5. Oscillation feature for subjects

Recordings in six subjects of this examination demonstrated that EPP oscillations for masticatory muscles and their synchronization are general phenomena (Fig.5). The values of the correlation coefficient of oscillation x/y graphs showed, as a whole, high correlation in most subjects examined, but the temporalis correlations tended to be higher than the masseter ones without regard to their preferred or non-preferred sided clenching (Table 1). This tendency must be the reflection of different roles of the muscles that the anterior temporalis functions as a jaw positioner, and the masseter, as a worker41. The different roles were also expressed by their vector EMG patterns for gum chewing. In most subjects, the pattern separation between the left- and right-sided chewings for temporalis was smaller than that for the masseter (Fig.1).

The correlation coefficient of oscillation x/y graph reflects the degree of match between contractions of the two muscles. A too high correlation might indicate a difficulty of jaw sliding movement, and its too low correlation, a lack of the harmonic jaw movement. The former type was observed in subject-d, and the latter type, in subject-f. The correlation coefficients in subject-d were overall high, and the vector EMG patterns for both the temporalis and masseter also showed a poor separation between the left-sided and right-sided gum chewings, which is especially expressed in its differential vector EMG pattern. On the other hand, the correlation coefficients of the masseter in subject-f showed fairly low, and the vector EMG pattern of the masseter suggested a strong irregular jaw movement. These are, however, only rough tendencies. Many more subjects are needed in order to examine the relation between chewing manner and the oscillation synchronization.

The frequency of the oscillation for subjects in this examination was measured to be around 30 Hz. There was, however, a noticeable feature in the frequency for each subject (Table 2). The frequency for the non-preferred sided clenching tended to be lower than that for the preferred sided clenching. The tendency was observed in all subjects, except subject-d. Subject-d had TMD on the right side, which seemed to be induced by habitual mastication of his preferred, right, side42, and the lower frequency for the right sided clenching might come from the TMD.

6. About human abnormal tremors

Various types of abnormal tremor are known in humans.

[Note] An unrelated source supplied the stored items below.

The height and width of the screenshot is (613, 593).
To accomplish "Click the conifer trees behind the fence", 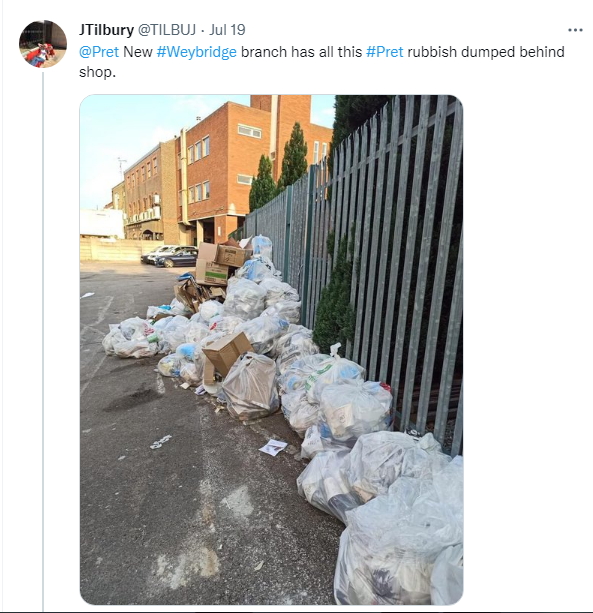I will [x=279, y=166].
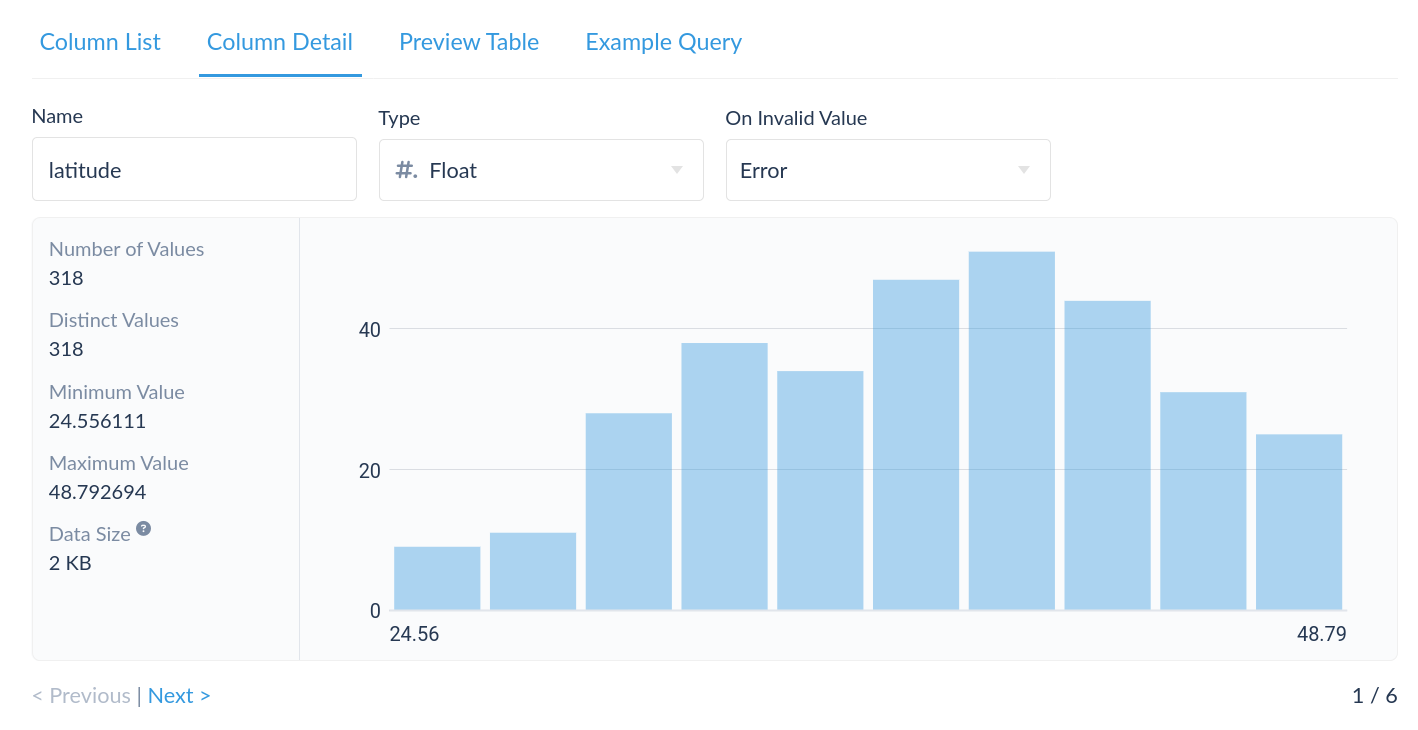Open the Float type selector
Image resolution: width=1418 pixels, height=730 pixels.
point(540,170)
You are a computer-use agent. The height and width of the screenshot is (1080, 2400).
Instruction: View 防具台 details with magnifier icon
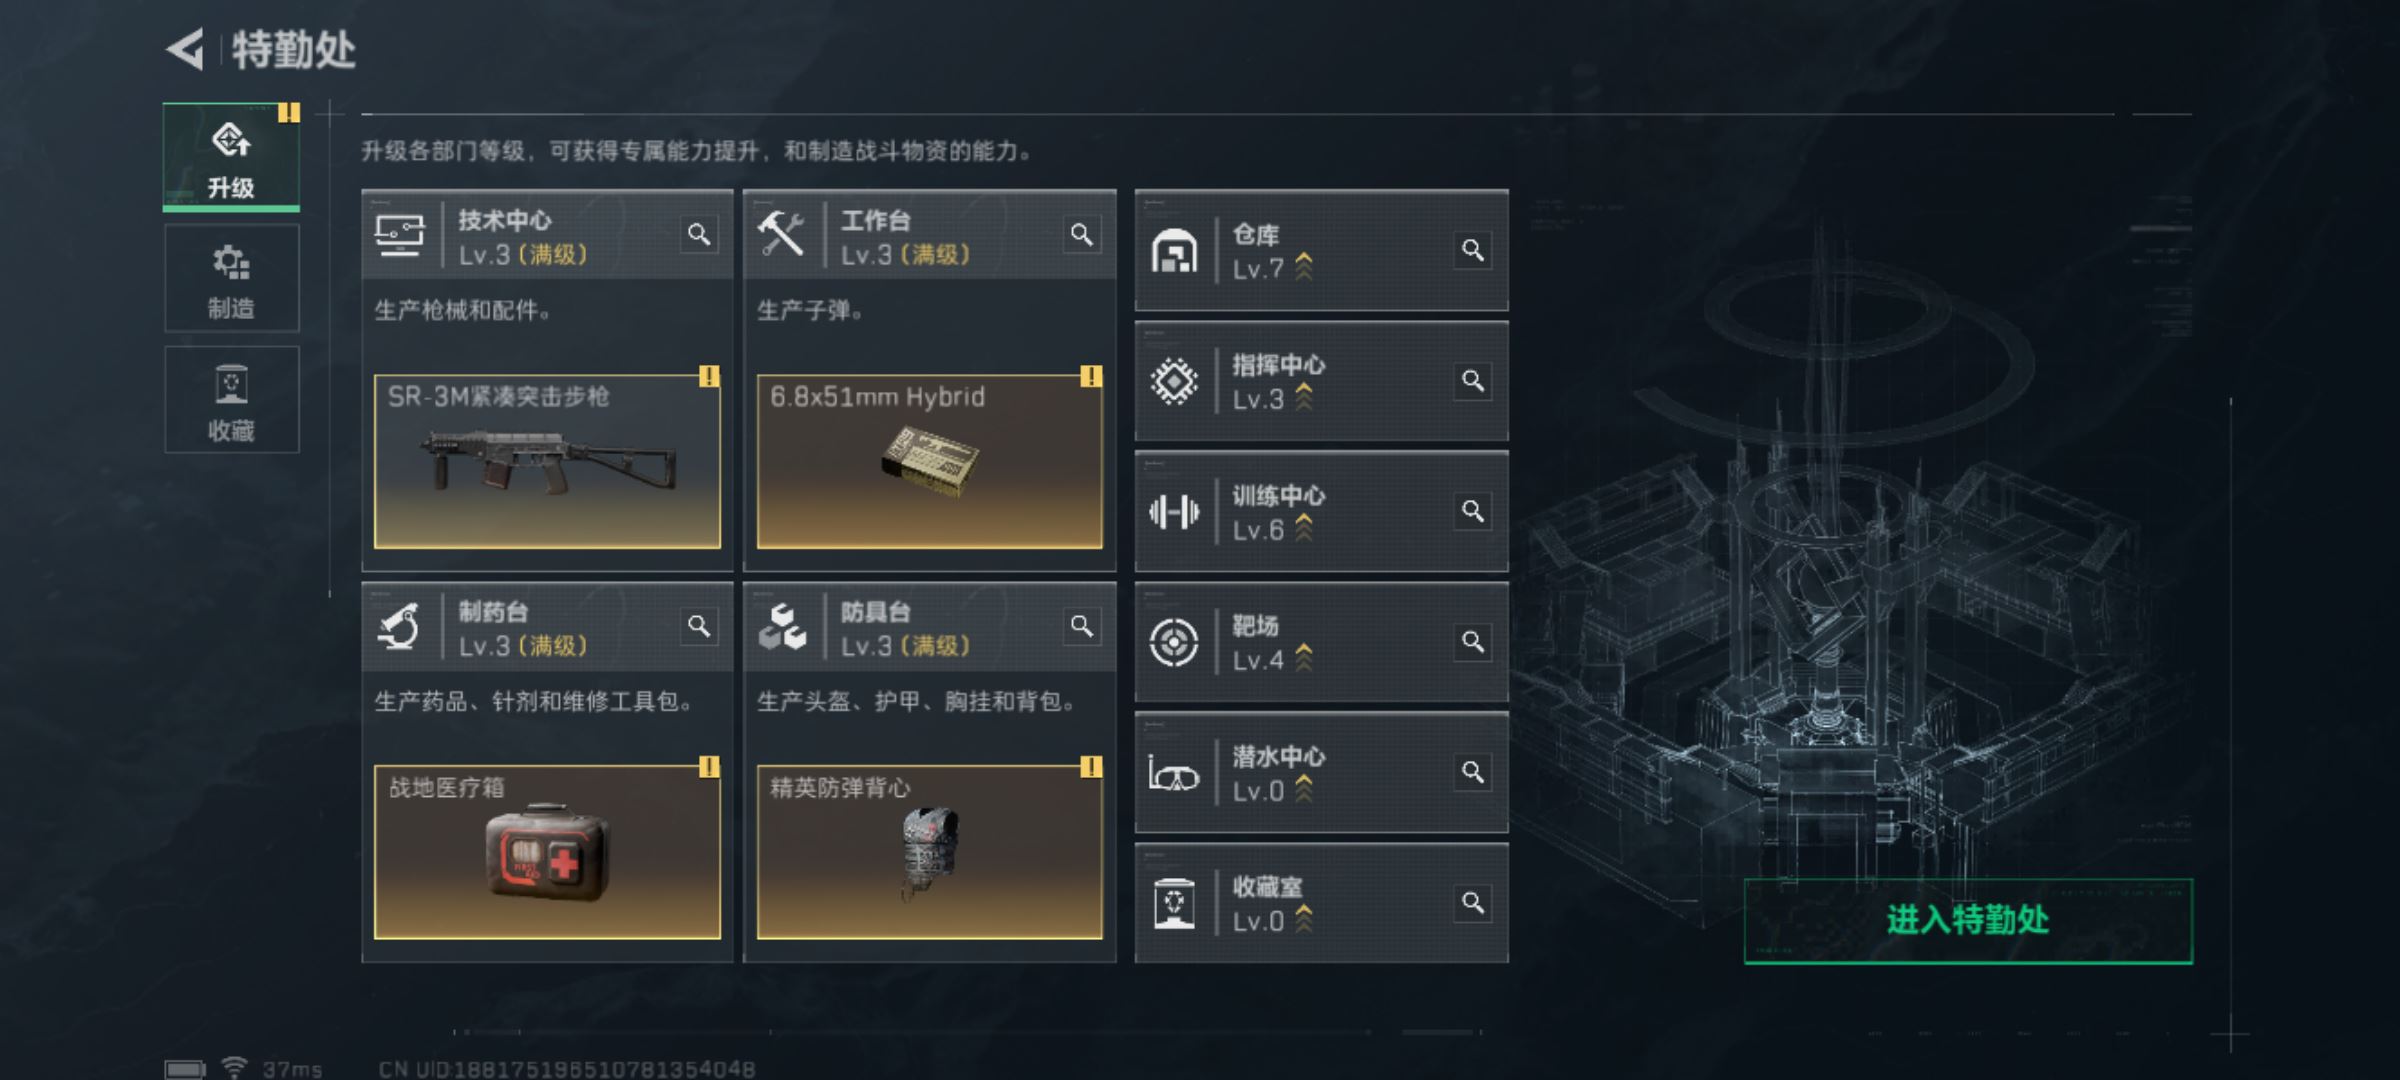(x=1081, y=627)
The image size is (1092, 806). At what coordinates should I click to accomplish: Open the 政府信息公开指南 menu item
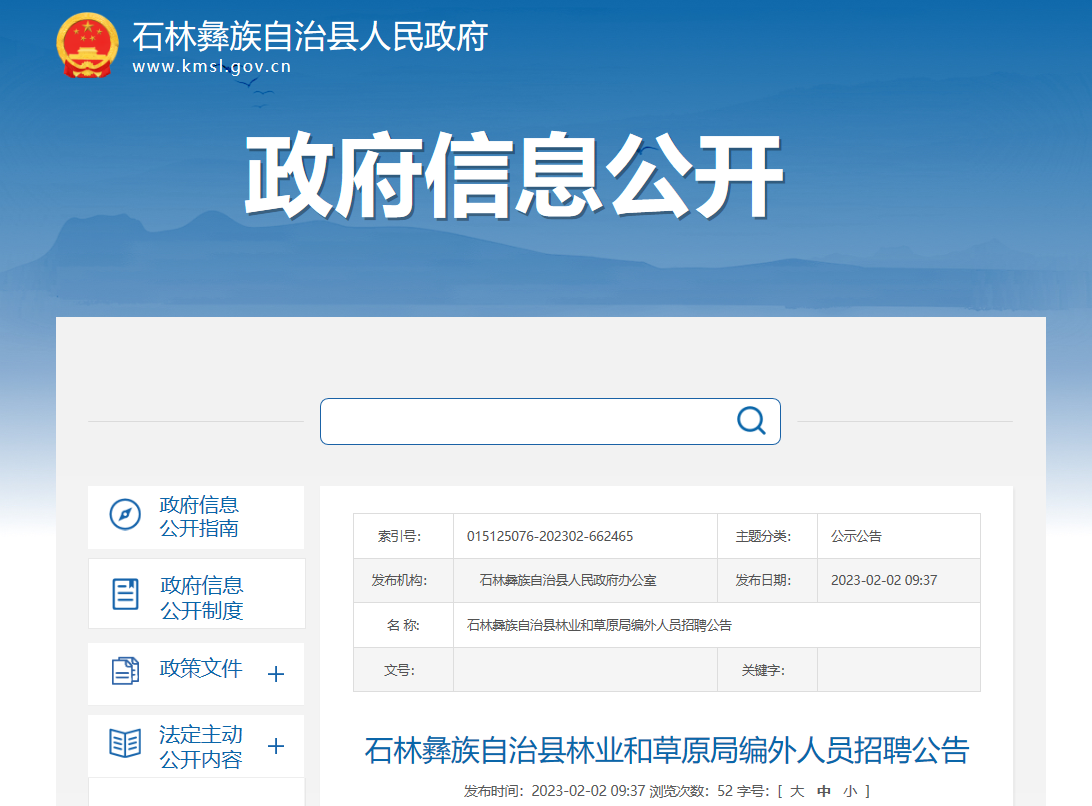click(199, 517)
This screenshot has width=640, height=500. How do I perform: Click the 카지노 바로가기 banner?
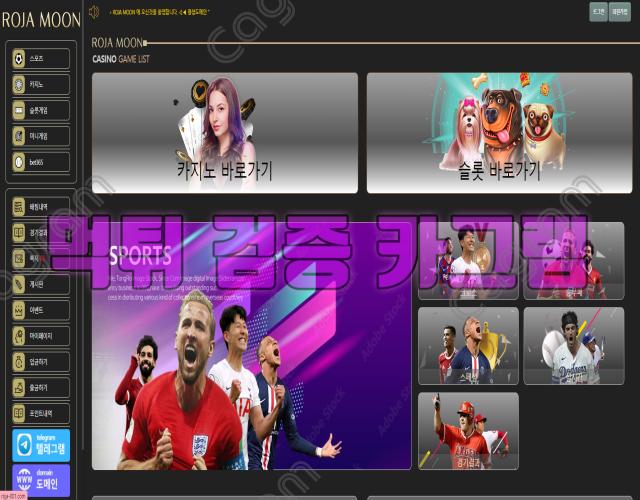224,132
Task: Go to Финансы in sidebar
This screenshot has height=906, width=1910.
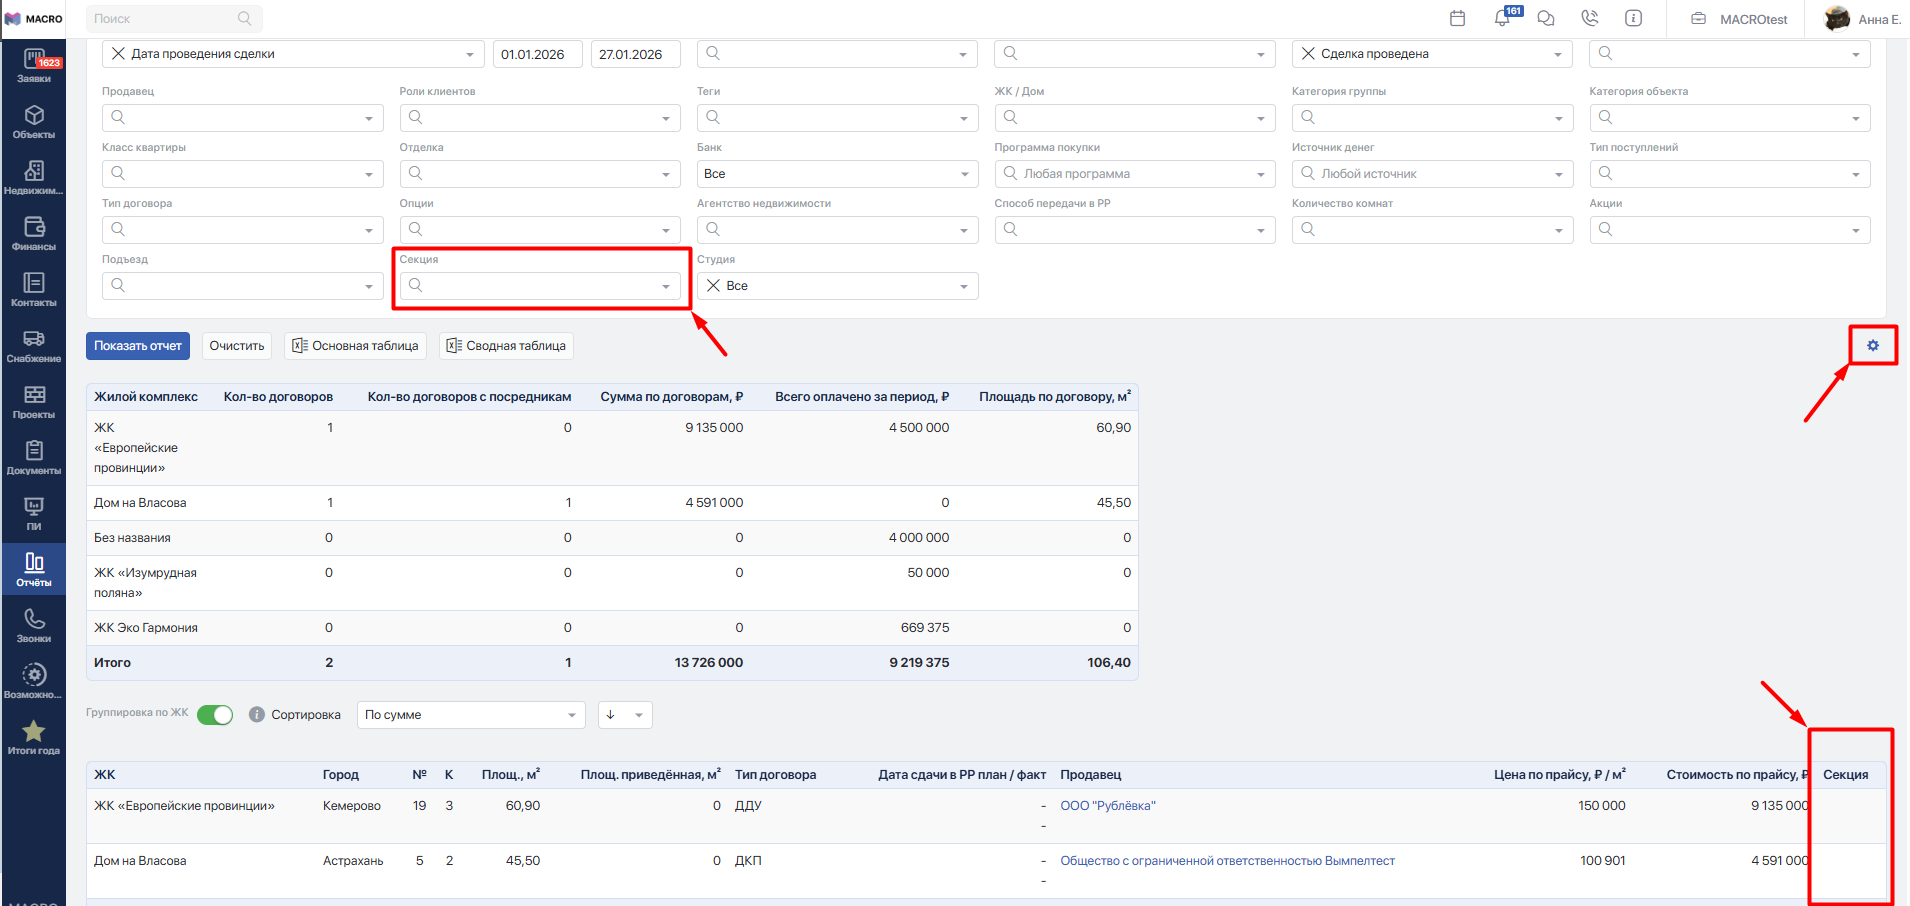Action: tap(34, 234)
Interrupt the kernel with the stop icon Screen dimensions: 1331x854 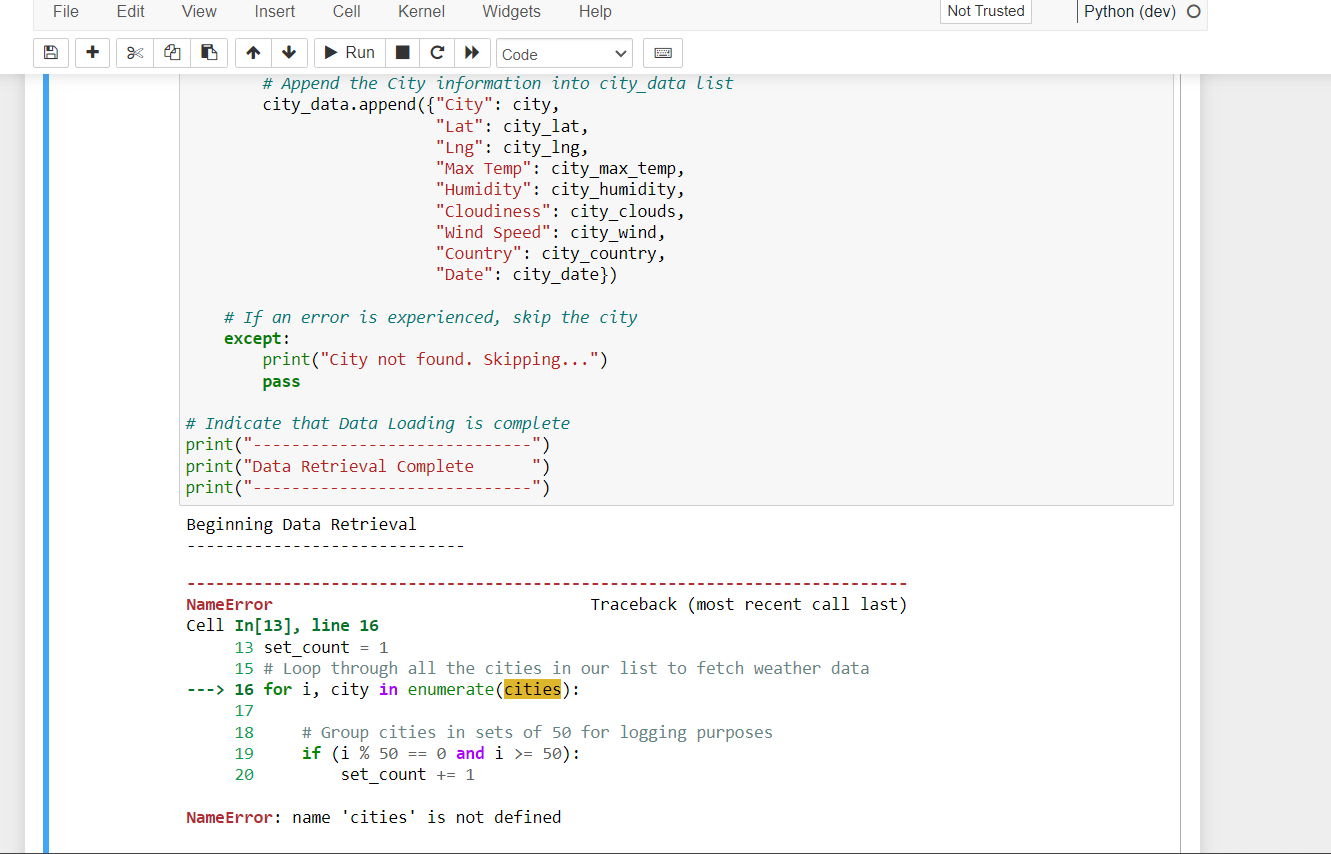coord(404,52)
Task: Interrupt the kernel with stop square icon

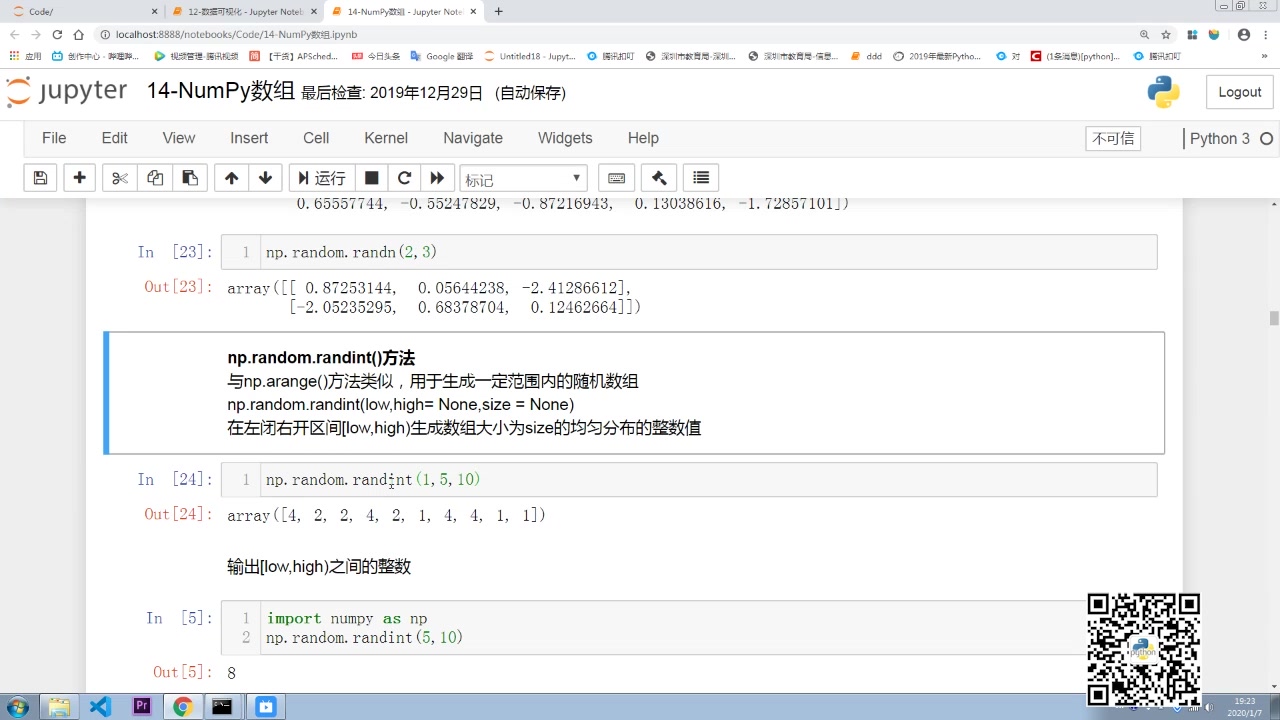Action: 371,178
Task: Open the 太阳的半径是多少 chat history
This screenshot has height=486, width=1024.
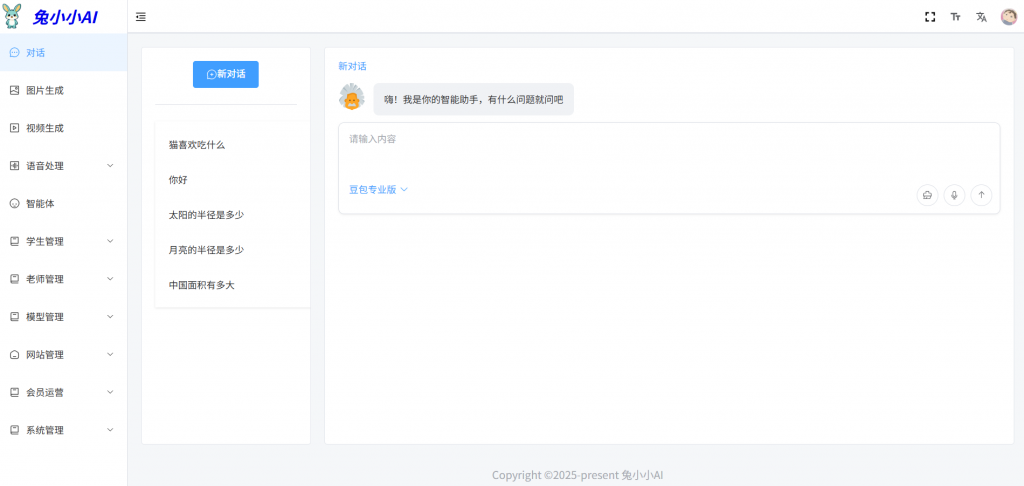Action: (x=206, y=215)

They are classified, for example, as resting tremor, postural tremor, intention tremor, and kinetic tremor with their physiological situations43,44, all of which occur involuntary and unwilling with a frequency of about 5-10 Hz. The EPP oscillation phenomenon observed in this examination produces a conjecture that abnormal tremors would be its outcome, the frequency of which becomes lower due to any cause. The main cause of abnormal tremors is generally thought to lie in disorders of the central nervous network45-49, but the participation of peripheral sensory-motor reflex circuits would also be involved50,51. One definite finding from this examination is that frequency of the EPP oscillation of jaw closing muscles in the non-preferred sided clenching tended to be lower than that in the preferred sided clenching.

Apart from abnormal tremors and their origins, the trembling of muscles is not a special phenomenon of itself. Even healthy people often experience strong muscle trembling under fatigue or frigid conditions, after ingesting too much alcohol or caffeine, and under specific psychological stress. All of these trembles must be substantially due to low frequency EPP oscillations, although it remains debates whether the oscillation is built in the central nervous system or through peripheral reflexes


I would like to offer great thanks to David Carlson, Professor of English at Matsumoto Dental University, for his kind support in the writing of this report. I also thank students at our university for their agreeable compliance as subjects in this investigation.